Pretty much all of it is wrong, the post is full of urban legends, not facts. Cops do not target license plates or headlights, they points at any spot of a moving vehicle, they target you hundreds of feet away. license plate covers do not help against a laser whatsoever, cuz laser is shot at the front of the car, half the states do not even have front plates. covers only give cops a reason to pull you over even if you did nothing wrong on the road. a ticket for a red light camera is 55-100 bucks, a ticket for intentionality obstructed license plate is up to 600, also depending on a cop you may be arrested for that too. depending on your behavior.
To answer OP question, if a laser hits you, it is too late for a warning, until a cop shots a laser at you there is no warning. They use IR laser, it can be jammed by a special jammer, I'm pretty sure they are illegal in all 50 states. When you jam a police laser it will return an error, but it wont tell that jammer is used, it could be due to bad aim as well, but I have little doubt if a cop has you clearly in his laser view and an error comes back, he is going after you anyway.
It is a lot easier and cheaper to beat a speeding ticket in court than an obstruction charge which they will slap you with if you get caught with a jammer.
The best way to get out of a ticket is to have another cop's pba/sba, lt.... card, cops give them to their close friends and a family members, 99.9% chance after showing the card, a cop will let off, unless you did something really bad, or that cop is a real a$$. I have seen cops come and confront other officers who gave a ticket over their pba card. they really do not like it, not without a phone call to a number written on the back of the card, next to your name, so do not try to use someone elses' card they do not like it even more,
You make an interesting point about intentionally obstructing a liscence plate, and the consequences.
But the question is, who's eyes are being effected by this?
Now the liscence plate covers that I am describing in no way obstruct a police officer's view of any licence plate on a car that he is either following, or that the officer has pulled over.
As a matter of fact, there isn't a whole lot of visual evidence that a police officer can obtain once he stops and approaches the driver side of a vehicle.
The licence plate cover is clear, but the translucent texture is hard to see with the naked eye, and at certain angles in certain lighting, it is impossible to see.
The only eyes that are effected here is the eye of a red light camera.
I know you are not suppose to believe everything you see, but I have seen demonstrations of how these license plates covers work to throw off red light cameras.
I think an investigative reporter for one of the major networks was doing a story on this some time ago.
So one could argue legally that obstructing a licence plate only applies to human eyes who are looking directly at a plate in real time.

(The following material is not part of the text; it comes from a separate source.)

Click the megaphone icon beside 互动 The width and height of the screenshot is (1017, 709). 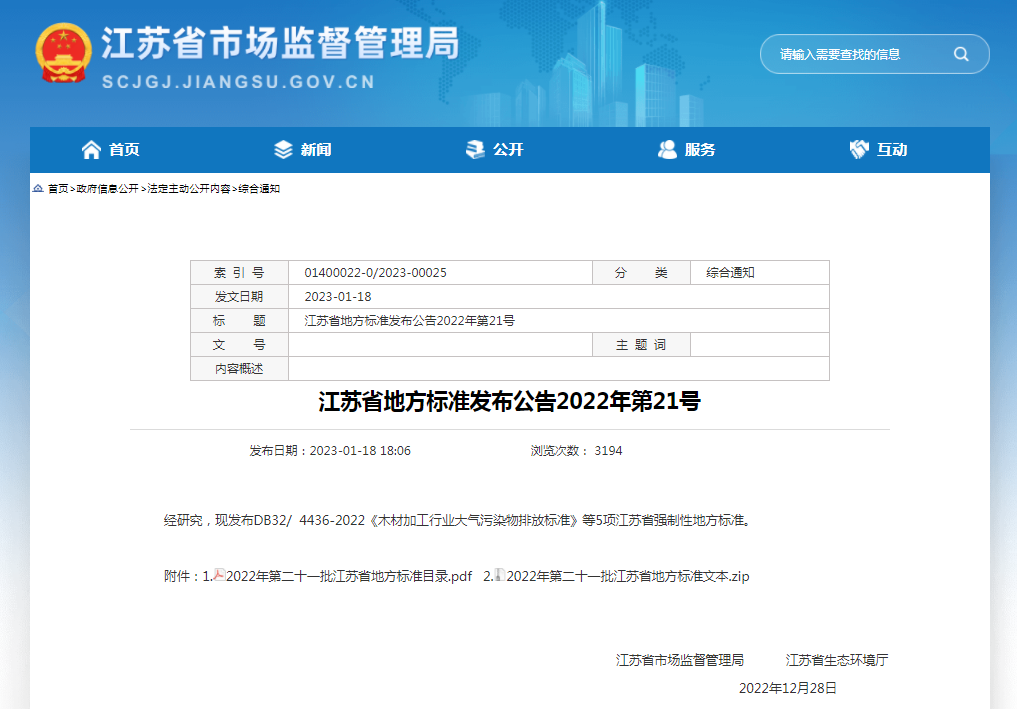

This would not include an AI camera snapping photographs, that a few days later are simply put into an envelope from some anonymous employee at the highway department, which is then mailed to the perp.
This legal argument would classify these licence plate covers as legal via loophole.
To your point about where a laser can make contact with a car, and still record a speed limit:
I figured that headlights, taillights, and licence plates would be the primary target of a police laser gun, because they are simply more reflective, and relatively flat which insures that a laser's round trip takes the exact same path, to and from, which must happen in order to record a vehicle's speed.
It seems that if a laser hits a curved part of a vehicle, or any other part that is not flat, that it would redirect the laser back on a different course than it took on the way to the vehicle.
If this happens, a speed cannot be recorded.